Sperm whale ’poo-nado’ – murky waters but clear signal?
In a dramatic ‘racheting up’ of the old joke which runs along the lines of “who’d want to swim in the sea? After all, that’s where fish go to the toilet” comes the story currently receiving much media attention, concerning a group of free divers photographing sperm whales underwater off Dominica under government permit.
Visibility turned to near-zero as the divers were suddenly engulfed by a giant cloud of sperm whale poo which rapidly spread to cover over 30 metres, reportedly whipped up into a ‘whirlwind’ by the whale spinning on its side and fanning its massive fluke (tail).
Why might whales do this?
Described as a ‘poo-nado’ by Canadian underwater photographer, Keri Wilk, it is speculated that this behaviour could be a defence mechanism, warning off anyone approaching too closely. This is similar to skunks spraying or fulmar chicks vomiting as a deterrent; and indeed pygmy and dwarf sperm whales use a fascinating deterrent dubbed the ‘squid tactic‘ whereby they can eject a dense cloud of over 12 litres (3 gallons) of dark, reddish-brown inky liquid from a special intestinal sac to confuse or deter potential predators.

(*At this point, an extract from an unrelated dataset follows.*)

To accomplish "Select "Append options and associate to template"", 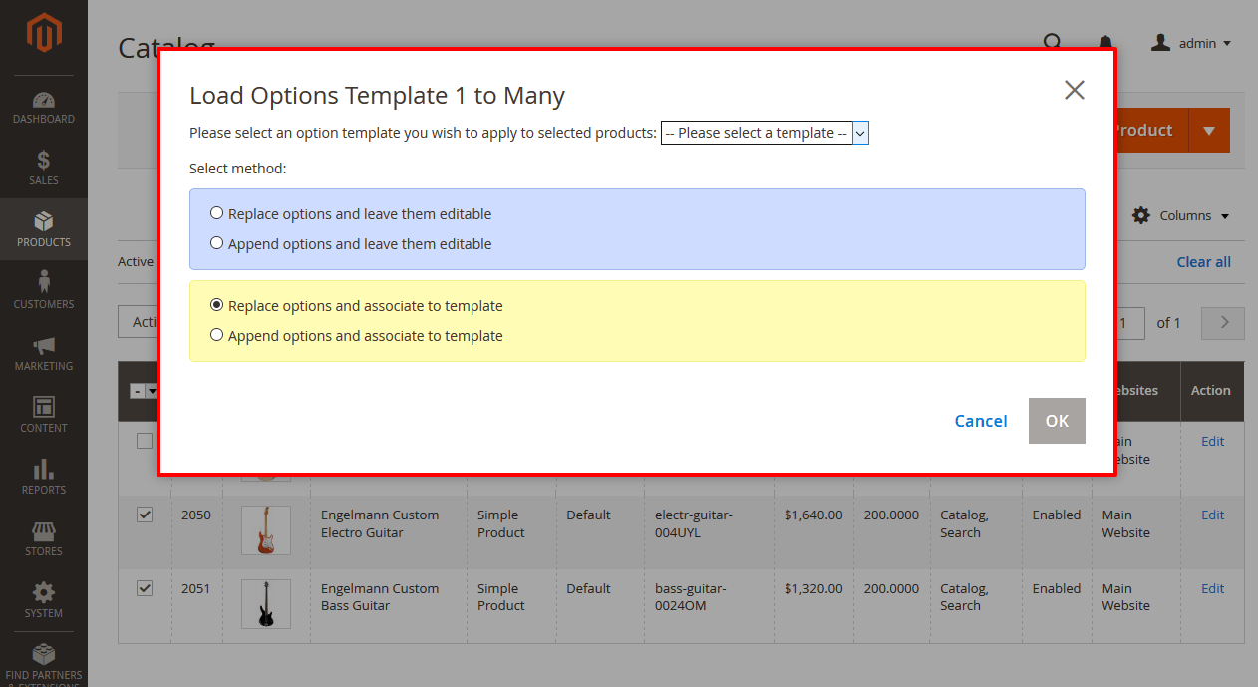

Although the press is widely reporting this behaviour as ‘rarely seen’, it may not be that uncommon. Certainly this has also been witnessed by professional film-maker and underwater photographer, Andrew Sutton, and author and broadcaster, Philip Hoare, both WDC ambassadors, who have filmed these whales under licence in their professional capacity. Philip commented: “Fascinating to read media coverage of a sperm whale ‘poonado’ off Dominica. Andrew Sutton and I both experienced similar incidents with sperm whales, in the Azores and Sri Lanka. In the former, a sperm whale calf seemed to use defecation as a clear (or not so clear!) ‘smokescreen’ when I inadvertently came too close to it. Was this a nervous loosening of its bowels, too? Perhaps that is, in itself, an evolutionary development.”
WDC’s position is that – with the exception of a very small number of professionals working under strict permit conditions and using their outputs to directly benefit whale conservation – the rest of us should not attempt to get into the water with whales or dolphins, for the safety and welfare of both parties.